Hive is component that sets in top of Hadoop, which give us ability to run SQL query in top of Hadoop and this comes virtually with all Hadoop distribution that works with MapReduce and translate our query into MapReduce job as not everyone are able to write their own MapReduce code to talk with Hadoop so that is why we have Hive even the most experience programmer that can write MapReduce code will prefer to use Hive.

Hive started as sub project of Apache Hadoop and then as times goes by and people understanding it’s important it move to top-level projects.


Hive is abstraction over MapReduce they way Hive works is it come with it’s own Query Language called HiveQL they way it works I already explain but will go a bit in details is that when we write normal SQL query HiveQL will take that and translate your query into normal MapReduc Java code to get the job done.

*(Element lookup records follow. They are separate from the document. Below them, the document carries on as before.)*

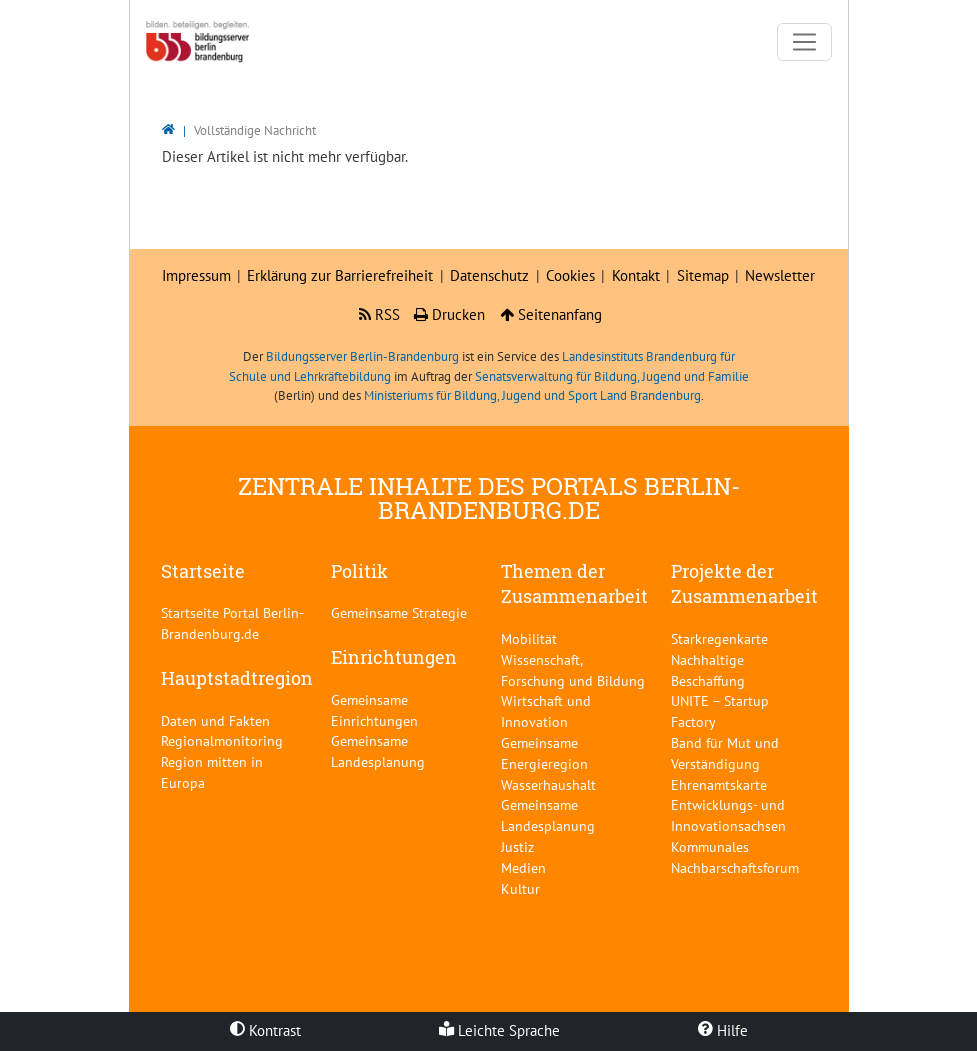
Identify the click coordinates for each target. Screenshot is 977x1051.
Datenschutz (489, 275)
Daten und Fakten (215, 720)
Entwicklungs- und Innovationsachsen (728, 815)
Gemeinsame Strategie (399, 612)
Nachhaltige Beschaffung (708, 670)
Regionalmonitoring (222, 740)
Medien (523, 867)
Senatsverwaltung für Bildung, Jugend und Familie (612, 376)
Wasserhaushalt (548, 784)
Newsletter (780, 275)
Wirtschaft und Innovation (546, 711)
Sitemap (703, 275)
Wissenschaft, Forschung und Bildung (573, 670)
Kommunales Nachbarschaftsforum (735, 857)
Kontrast (265, 1030)
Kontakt (636, 275)
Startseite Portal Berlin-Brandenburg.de (232, 623)
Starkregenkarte (719, 638)
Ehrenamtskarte (719, 784)
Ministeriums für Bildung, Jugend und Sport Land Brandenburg (532, 395)
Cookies (570, 275)
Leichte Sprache (499, 1030)
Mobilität (529, 638)
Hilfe (723, 1030)
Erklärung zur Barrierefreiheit (340, 275)
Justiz (517, 846)
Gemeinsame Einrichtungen (374, 710)
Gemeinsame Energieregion (544, 753)
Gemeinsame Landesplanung (378, 751)
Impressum (196, 275)
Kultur (520, 888)
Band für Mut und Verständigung (725, 753)
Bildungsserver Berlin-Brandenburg (362, 356)
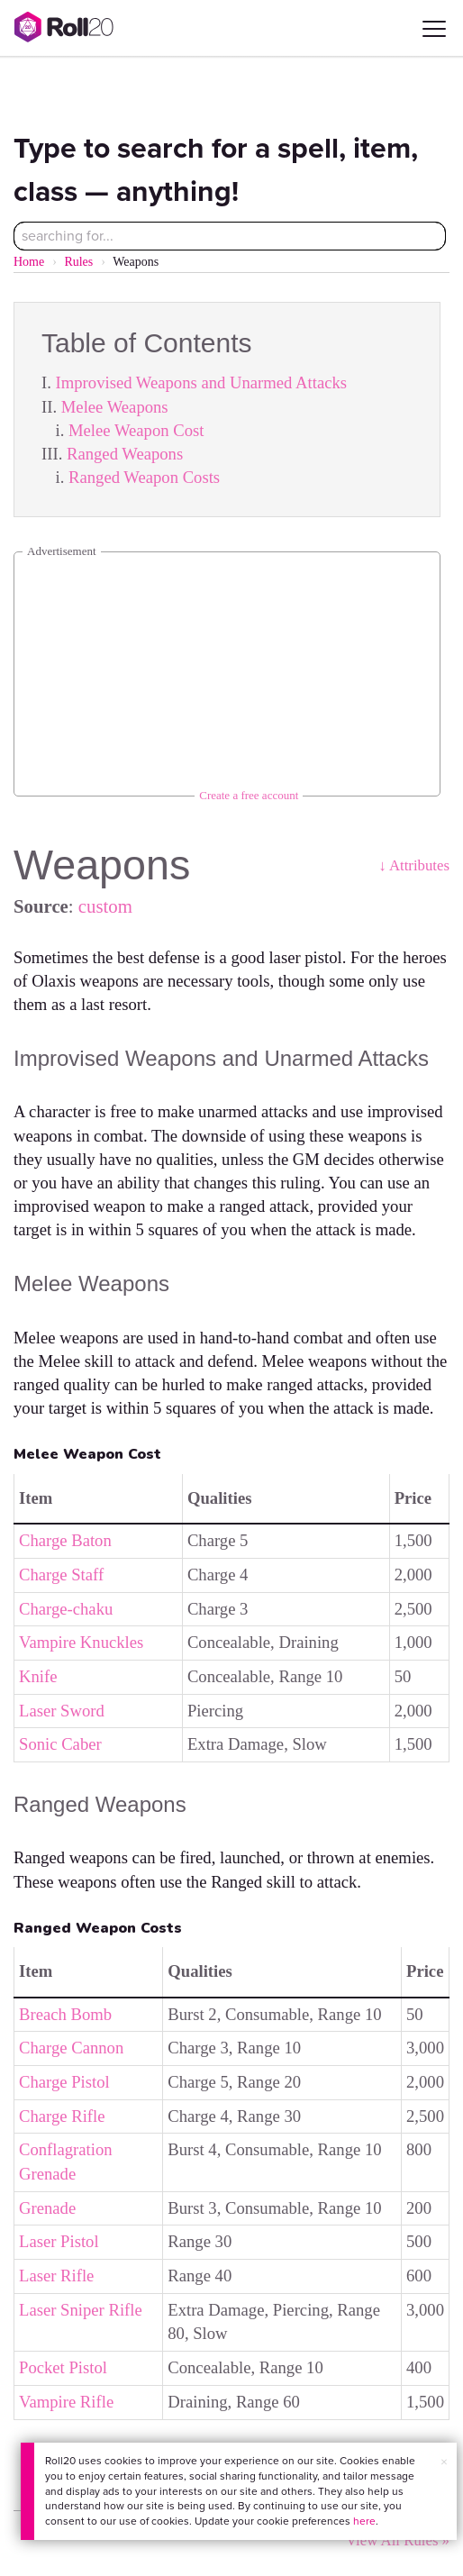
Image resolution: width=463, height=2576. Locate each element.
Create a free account (248, 795)
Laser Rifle (56, 2275)
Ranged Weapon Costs (144, 477)
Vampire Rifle (66, 2401)
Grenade (47, 2207)
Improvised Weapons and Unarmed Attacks (202, 382)
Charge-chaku (66, 1608)
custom (105, 906)
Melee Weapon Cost (136, 430)
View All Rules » (397, 2540)
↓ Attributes (413, 865)
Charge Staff (61, 1574)
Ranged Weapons (125, 453)
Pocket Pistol (63, 2367)
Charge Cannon (71, 2047)
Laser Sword (61, 1710)
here (364, 2521)
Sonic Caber (60, 1743)
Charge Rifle (62, 2116)
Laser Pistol (59, 2241)
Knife (38, 1676)
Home (29, 262)
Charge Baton (65, 1540)
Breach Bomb (65, 2014)
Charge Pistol (64, 2081)
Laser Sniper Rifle (80, 2309)
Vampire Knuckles (81, 1642)
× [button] (444, 2462)
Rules (78, 262)
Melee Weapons (114, 406)
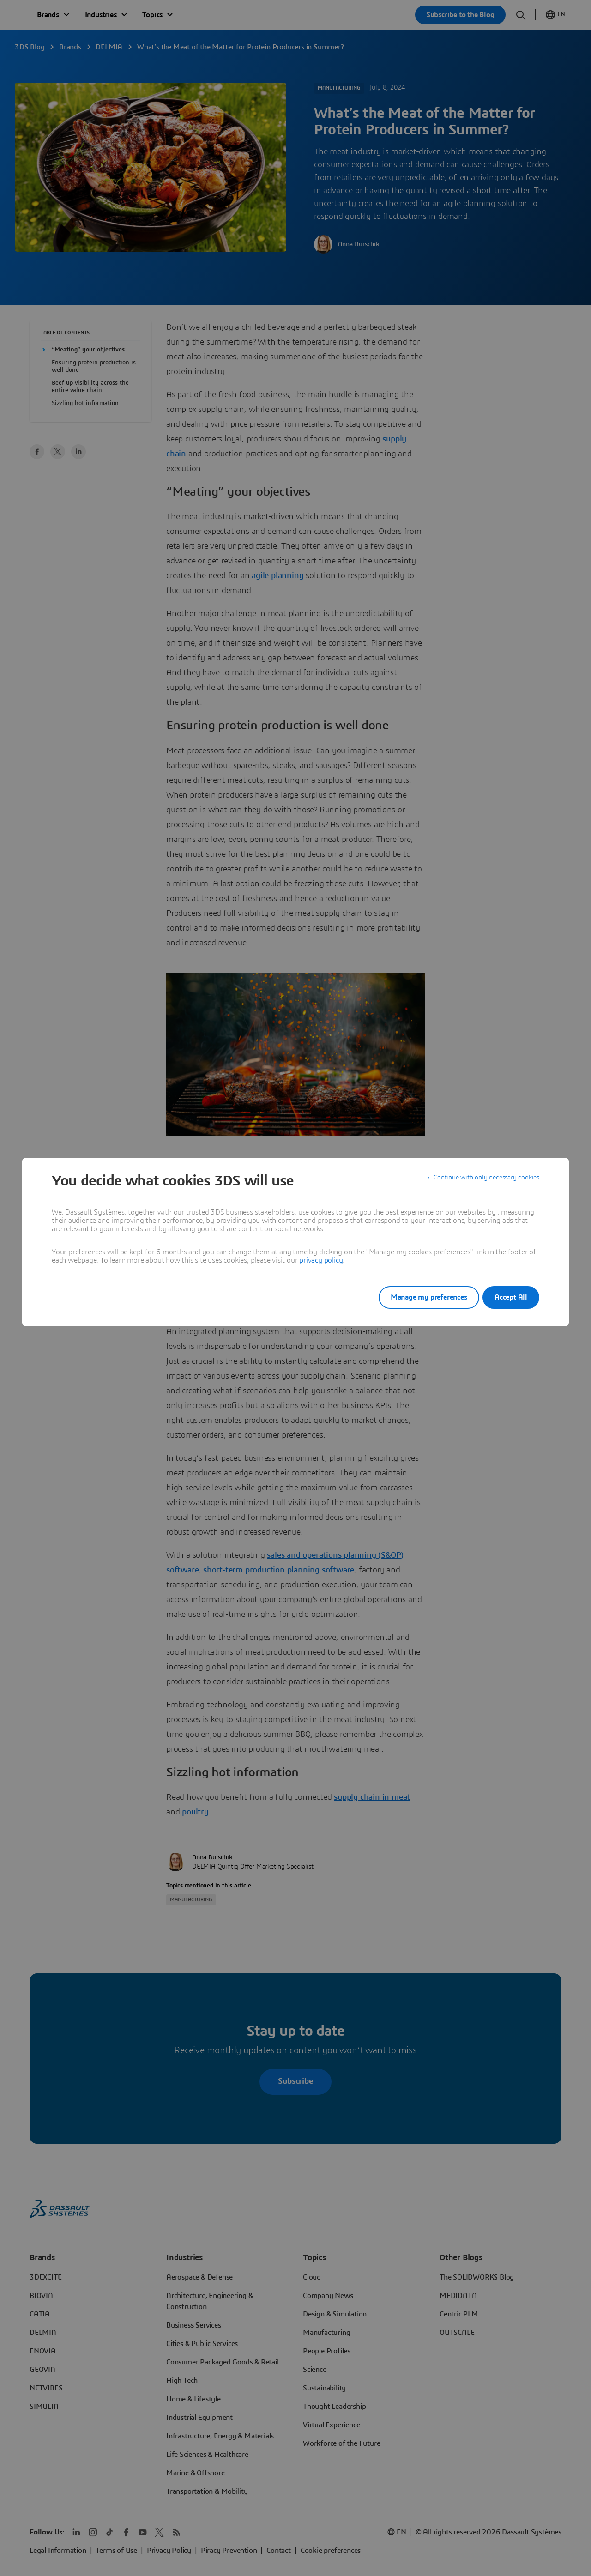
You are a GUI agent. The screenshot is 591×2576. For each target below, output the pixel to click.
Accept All (511, 1297)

One thing should be clear here that by using Hive we are not by passing the MapReduce rather we are seeing another face of it, it just make it easier for those that currently using normal relation database to feel comfortable by working with Hadoop.

Hive have it’s own file system and they are stored in HDFS format however they are fully structured data which means it’s scheme-bound.

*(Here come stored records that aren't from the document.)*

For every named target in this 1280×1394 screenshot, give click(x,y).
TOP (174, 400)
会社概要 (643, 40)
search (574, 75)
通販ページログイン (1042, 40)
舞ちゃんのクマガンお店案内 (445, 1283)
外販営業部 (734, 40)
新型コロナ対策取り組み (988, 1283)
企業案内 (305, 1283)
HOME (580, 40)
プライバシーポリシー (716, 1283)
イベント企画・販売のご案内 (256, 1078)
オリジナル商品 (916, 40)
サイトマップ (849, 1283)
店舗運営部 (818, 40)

Hbase is another default program that come with all Hadoop distribution and it’s NoSQL database even though you have other option to use like MongoDB which is also NoSQL database but Hbase is a default NoSQL that comes with all Hadoop, and Hive can be used with Hbase over Hadoop.

Why Hive is getting that much important is because virtually every business intelligence software that is in business now days are all using Hive as interface between Hadoop and MapReduce which Hive give them that feel and look alike for relation database the freedom to query and look into tables and rows and do calculation with normal SQL is great to have, as it makes life too easy to have your current SQL with the Hadoop which not only give you freedom to write new Query in old school way but also you don’t need to convert your current SQL query to MapReduce.

What Hive can’t do?

Its worth to mention here that while HiveQL support to run your current SQL query that you are using for relation database but it’s not supporting fully all SQL-92 standard including Multi-table insert, Create table as select, materialised view.

What Hive can do?

While hive is not supporting all features of SQL standard but it does not mean there is no use for it, it almost supports around 70% of the normal day to day SQL like selecting, indexes, limited sub-query there are plans to add more features in coming Hive which are insert, update, delete with full ACID functionality.